Court Opinion

ID: 9420454
Source: CourtListenerOpinion
Date Created: 2023-08-02 22:54:36.54951+00
Date Added: 2024-06-11T17:22:25.024691
License: Public Domain

Mr. Justice Jackson
dissents upon the ground that resort to legislative history to vary the terms of the statute is not justified in this case.
Mr. Chief Justice Vinson and Mr. Justice Douglas took no part in the consideration or decision of this case.
Mr. Justice Frankfurter,
whom
Mr. Justice Reed joins, dissenting.
The sole question before us is the proper construction to be given to the amendment made to § 5 (2) (f) of the Interstate Commerce Act by the Act of September 18, 1940, 54 Stat. 898, 906-07. The District Court agreed *156with the construction given to the provision by the Interstate Commerce Commission. In the court below, but not here, the Department of Justice joined the Interstate Commerce Commission in urging this construction upon that court. I do not think the arguments which the Government urged below have been adequately answered, and I therefore yield to them. I cannot do better than state them in the Government’s own language:
“The section contains the clear and precise provision that the four-year period shall commence from the effective date of the order of approval. Had Congress intended that the period shall run from the date when the consolidation goes into effect or, as argued by plaintiff, from the date the employees are adversely affected, such words easily could and would have been used by Congress. Nor does the section give to the Commission discretion in applying a period other than four years from the effective date of the order of approval. The terminology in the statute is that the Commission shall include the four-year limitation therein provided. To provide a different period in the Commission’s order would be contrary to the specific requirement imposed upon the Commission by the statute.

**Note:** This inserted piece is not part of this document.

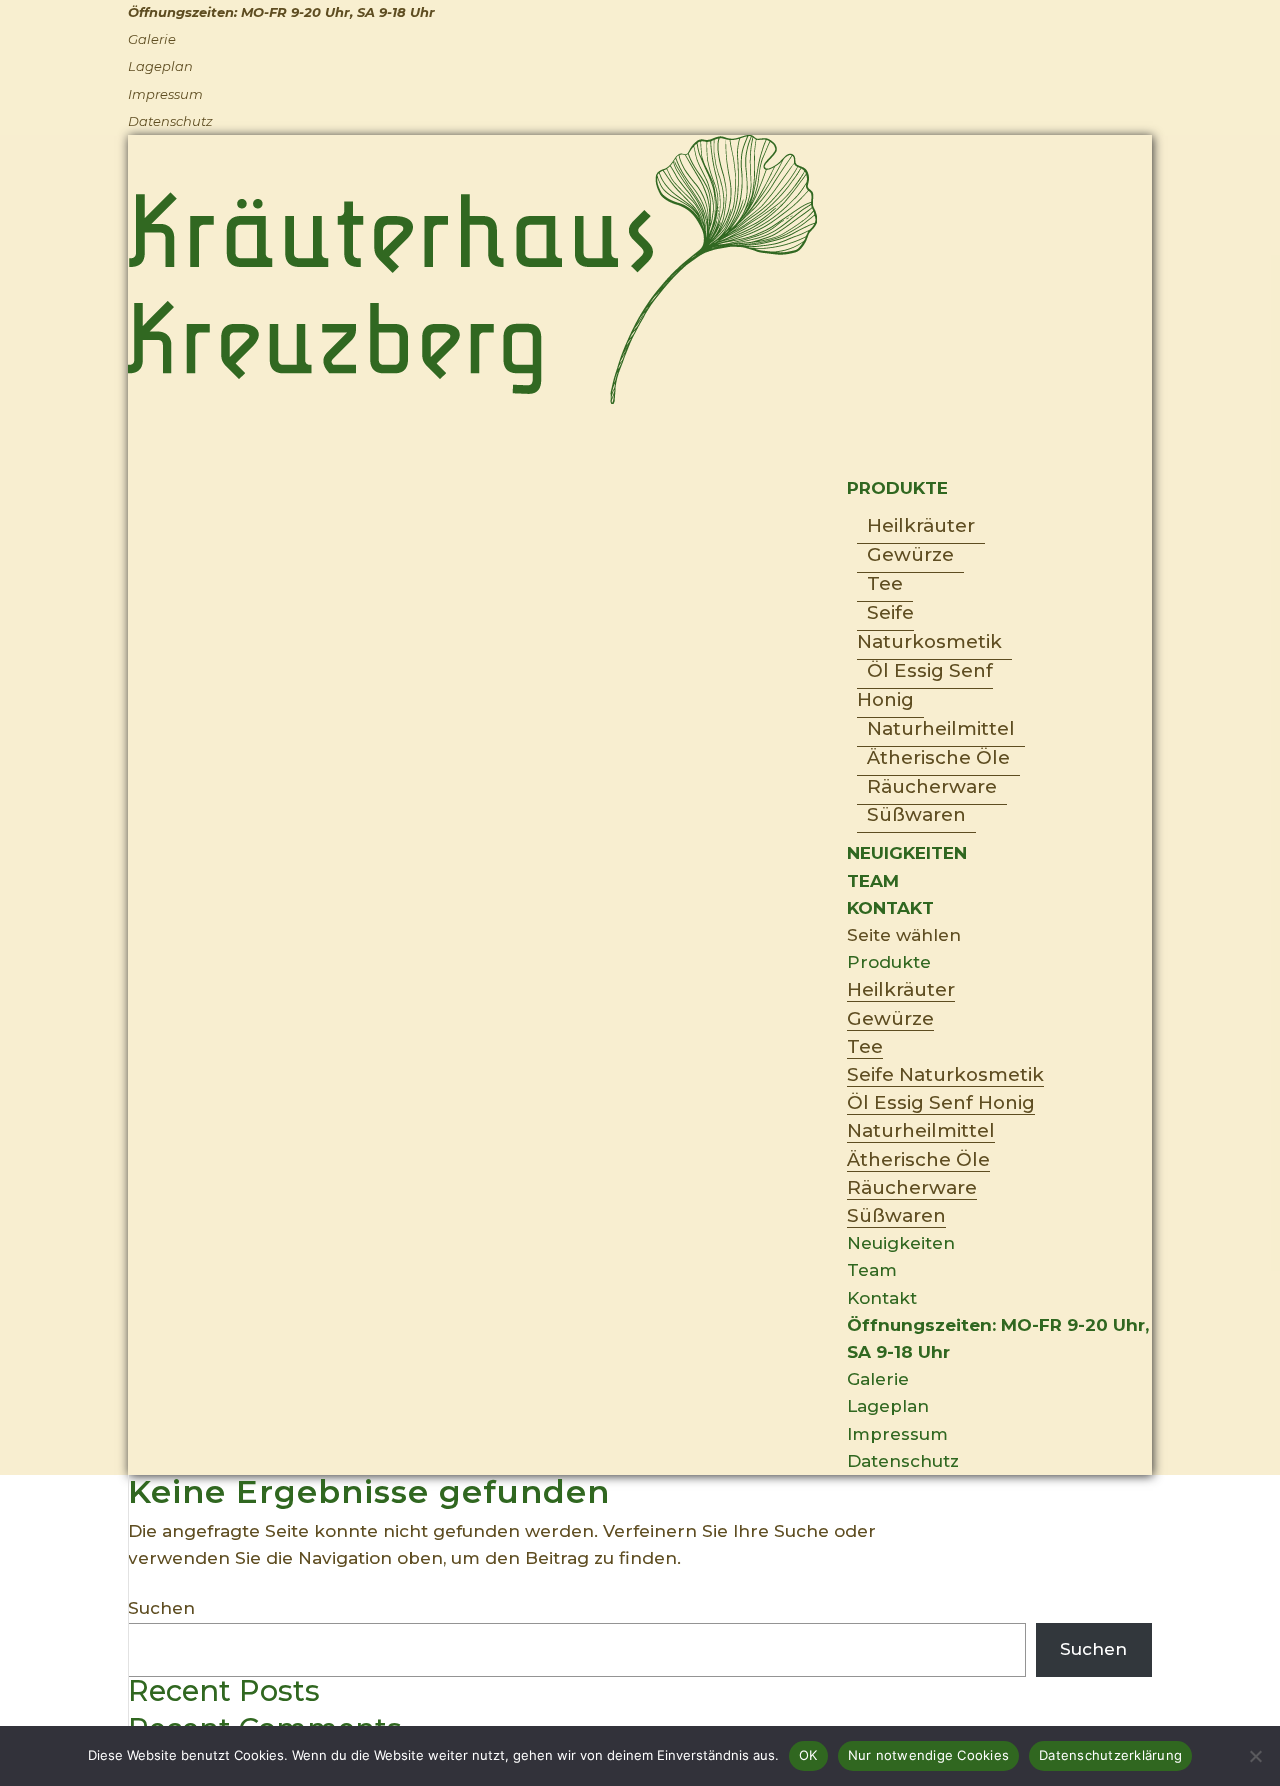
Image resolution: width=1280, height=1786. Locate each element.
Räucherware (932, 786)
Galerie (152, 39)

“Congress deliberately fixed the period of protection to start from the effective date of the order and not the date an employee is adversely affected.
“In the light of the clear unambiguous and specific language of Section 5 (2) (f), its consistent interpretation and application by the Commission, since its enactment and over a long period of years, and the legislative history of the statute, the order of the Commission herein should not be disturbed.”
I would affirm the judgment of the District Court.